🤖 AI Summary
Designing high-fidelity, diverse deformations in soft materials over complex geometries remains a significant challenge, hindering their application in advanced domains such as conformal implants and pneumatic actuators. This work proposes the Spectral-Space Neural Operator (S2NO), which introduces neural operators to deformation programming of soft materials on intricate geometries for the first time. By leveraging Laplacian eigenfunction encoding and spatial convolutions, S2NO efficiently models both global and local deformation behaviors on irregular domains. Integrated with an evolutionary algorithm, it enables voxel-level material distribution optimization.
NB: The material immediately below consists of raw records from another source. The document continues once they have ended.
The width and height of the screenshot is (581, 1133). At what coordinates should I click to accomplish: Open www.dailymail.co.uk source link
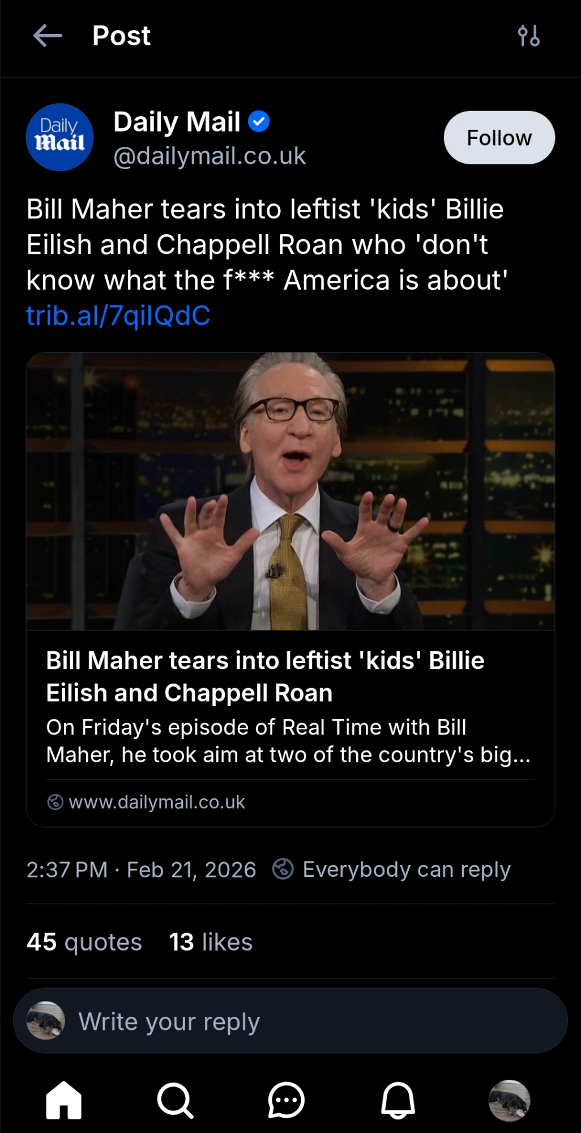point(156,802)
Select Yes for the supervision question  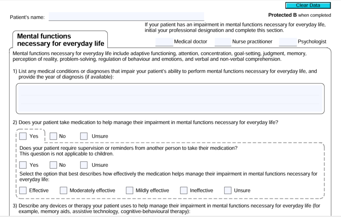[x=23, y=165]
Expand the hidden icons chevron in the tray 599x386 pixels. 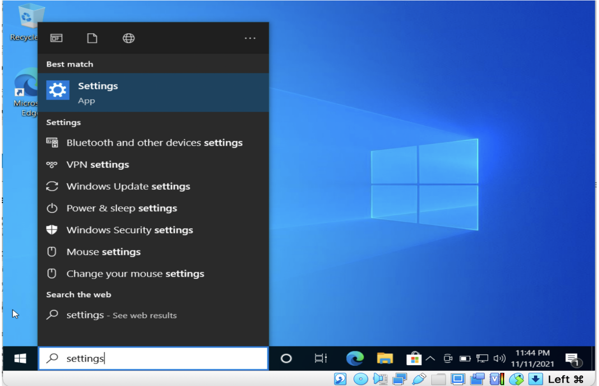tap(431, 358)
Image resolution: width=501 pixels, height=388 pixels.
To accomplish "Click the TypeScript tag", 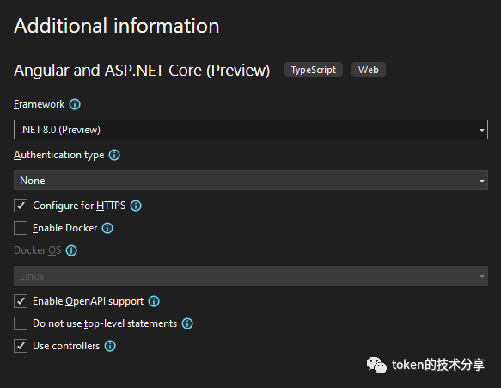I will click(x=314, y=70).
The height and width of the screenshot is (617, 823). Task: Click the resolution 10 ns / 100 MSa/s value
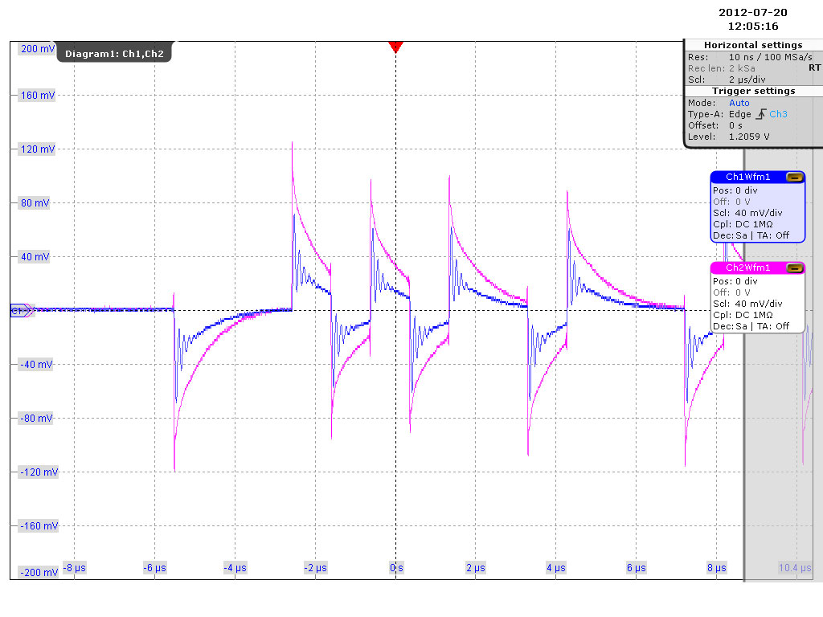(765, 57)
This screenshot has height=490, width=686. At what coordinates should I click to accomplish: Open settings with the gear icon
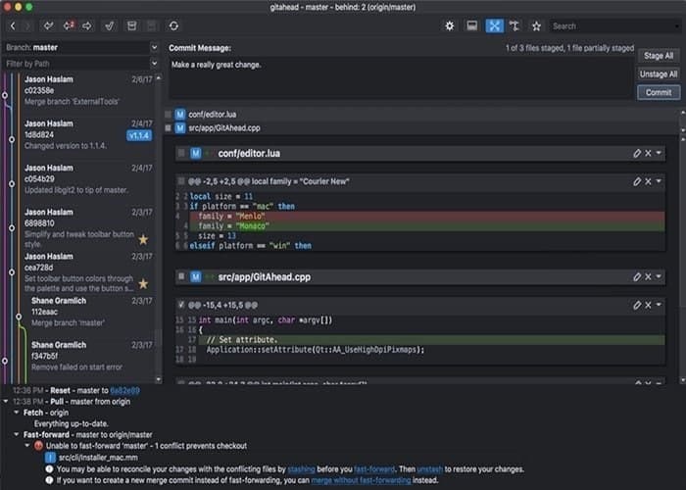(x=449, y=25)
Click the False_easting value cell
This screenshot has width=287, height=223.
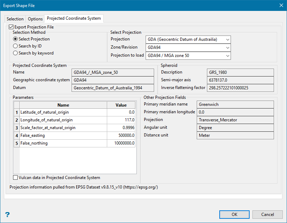coord(121,135)
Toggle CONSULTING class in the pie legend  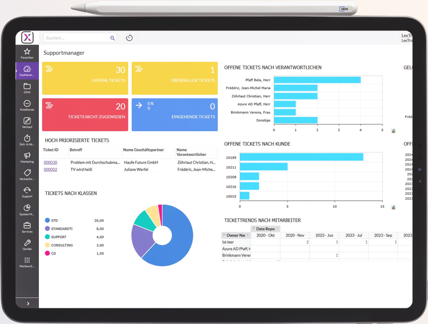[x=61, y=245]
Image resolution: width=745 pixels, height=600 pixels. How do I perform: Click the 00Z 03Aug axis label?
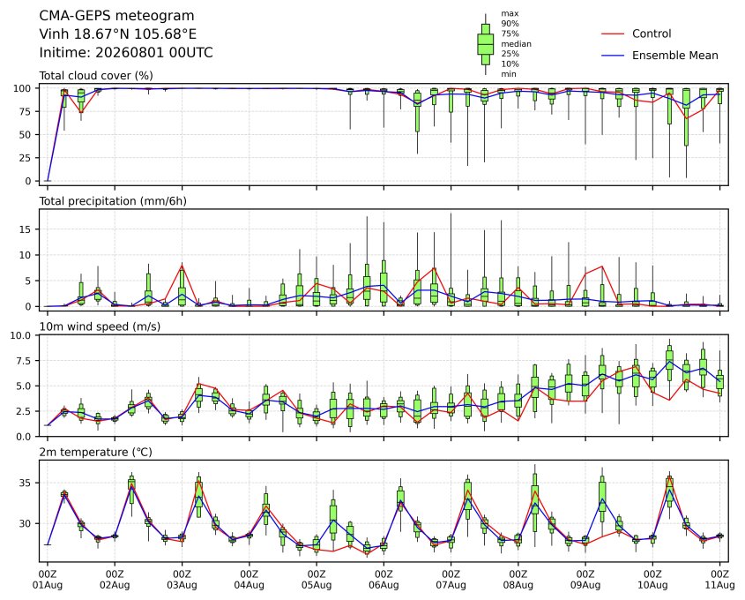click(182, 580)
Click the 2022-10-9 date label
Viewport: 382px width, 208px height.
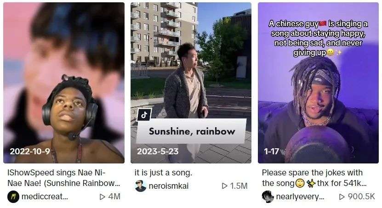(30, 152)
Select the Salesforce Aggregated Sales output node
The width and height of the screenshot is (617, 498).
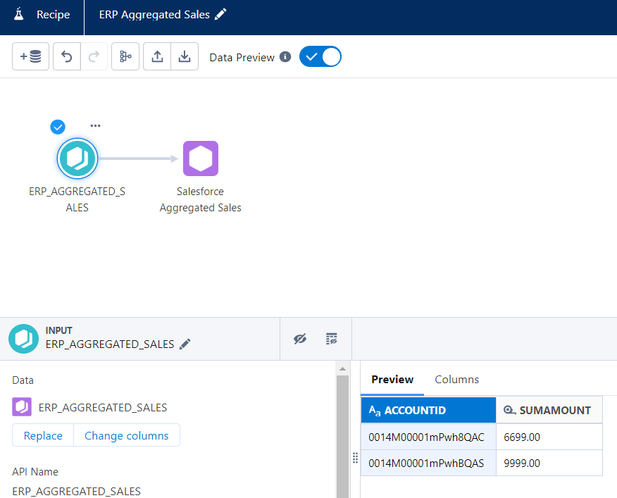(x=201, y=158)
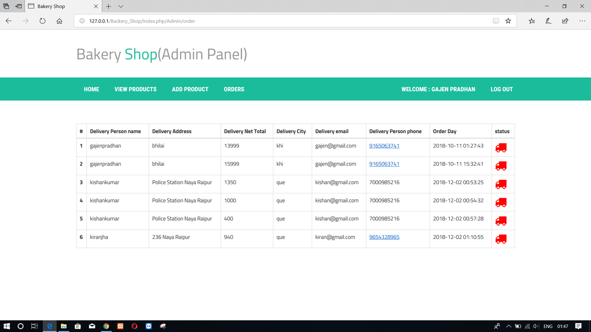Viewport: 591px width, 332px height.
Task: Expand the tab preview chevron
Action: point(121,6)
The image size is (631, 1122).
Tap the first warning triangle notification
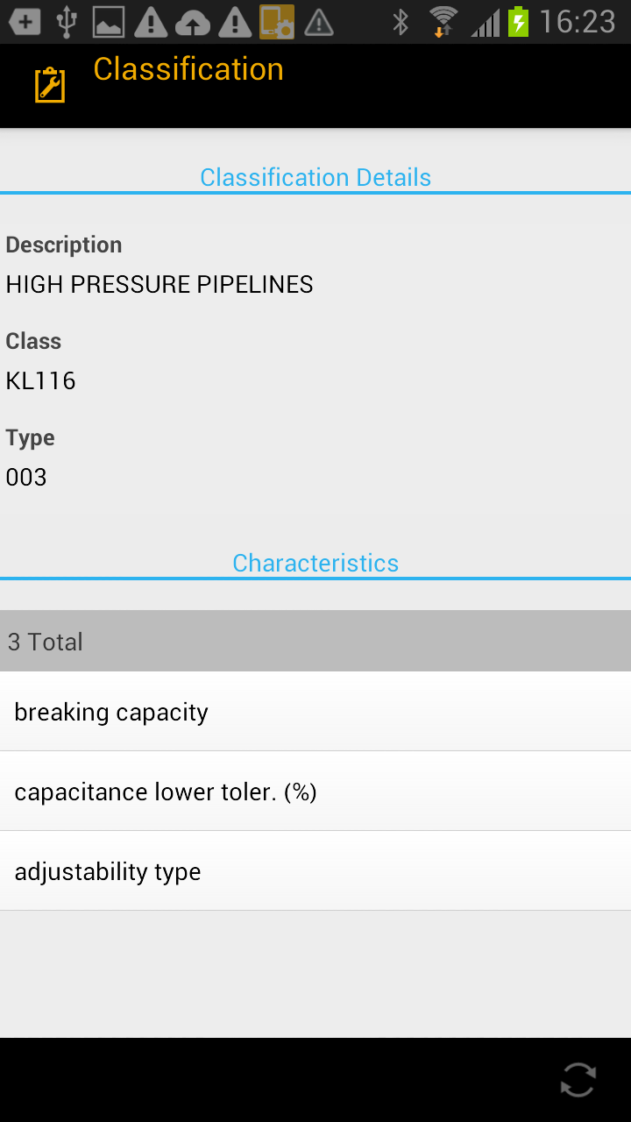coord(151,22)
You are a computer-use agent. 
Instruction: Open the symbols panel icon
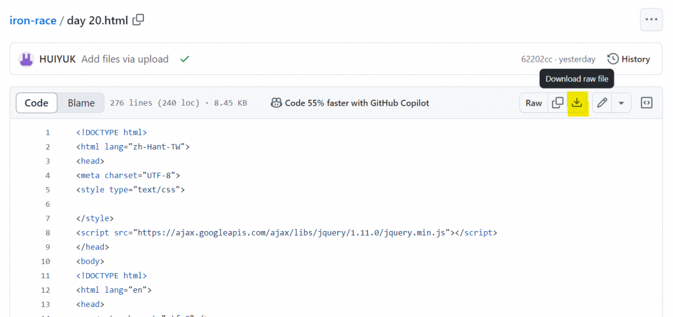tap(646, 103)
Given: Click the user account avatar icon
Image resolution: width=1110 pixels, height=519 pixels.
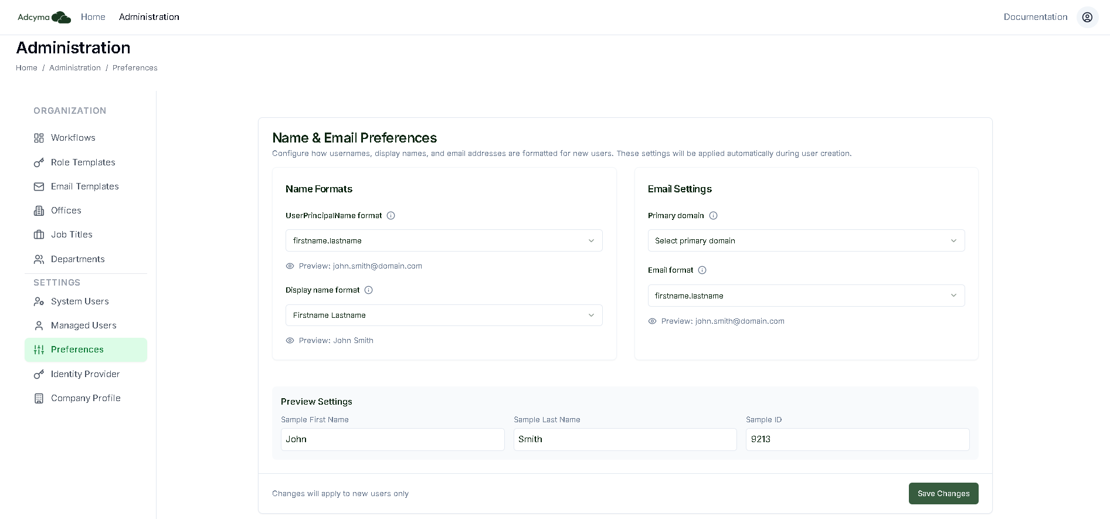Looking at the screenshot, I should tap(1087, 17).
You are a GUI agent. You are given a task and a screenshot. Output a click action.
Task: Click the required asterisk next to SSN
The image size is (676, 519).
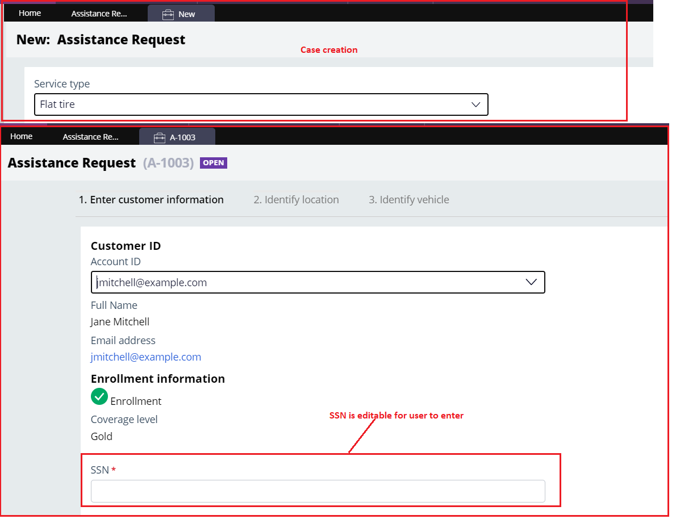114,469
The method exhibits discretization invariance and super-resolution capabilities, substantially improving the accuracy and efficiency of high-fidelity deformation prediction and programming for complex architectures—including porous and thin-walled structures—thereby greatly expanding the achievable diversity and complexity of programmable deformations.
📝 Abstract
Shape-morphing soft materials can enable diverse target morphologies through voxel-level material distribution design, offering significant potential for various applications. Despite progress in basic shape-morphing design with simple geometries, achieving advanced applications such as conformal implant deployment or aerodynamic morphing requires accurate and diverse morphing designs on complex geometries, which remains challenging. Here, we present a Spectral and Spatial Neural Operator (S2NO), which enables high-fidelity morphing prediction on complex geometries. S2NO effectively captures global and local morphing behaviours on irregular computational domains by integrating Laplacian eigenfunction encoding and spatial convolutions. Combining S2NO with evolutionary algorithms enables voxel-level optimisation of material distributions for shape morphing programming on various complex geometries, including irregular-boundary shapes, porous structures, and thin-walled structures. Furthermore, the neural operator's discretisation-invariant property enables super-resolution material distribution design, further expanding the diversity and complexity of morphing design. These advancements significantly improve the efficiency and capability of programming complex shape morphing.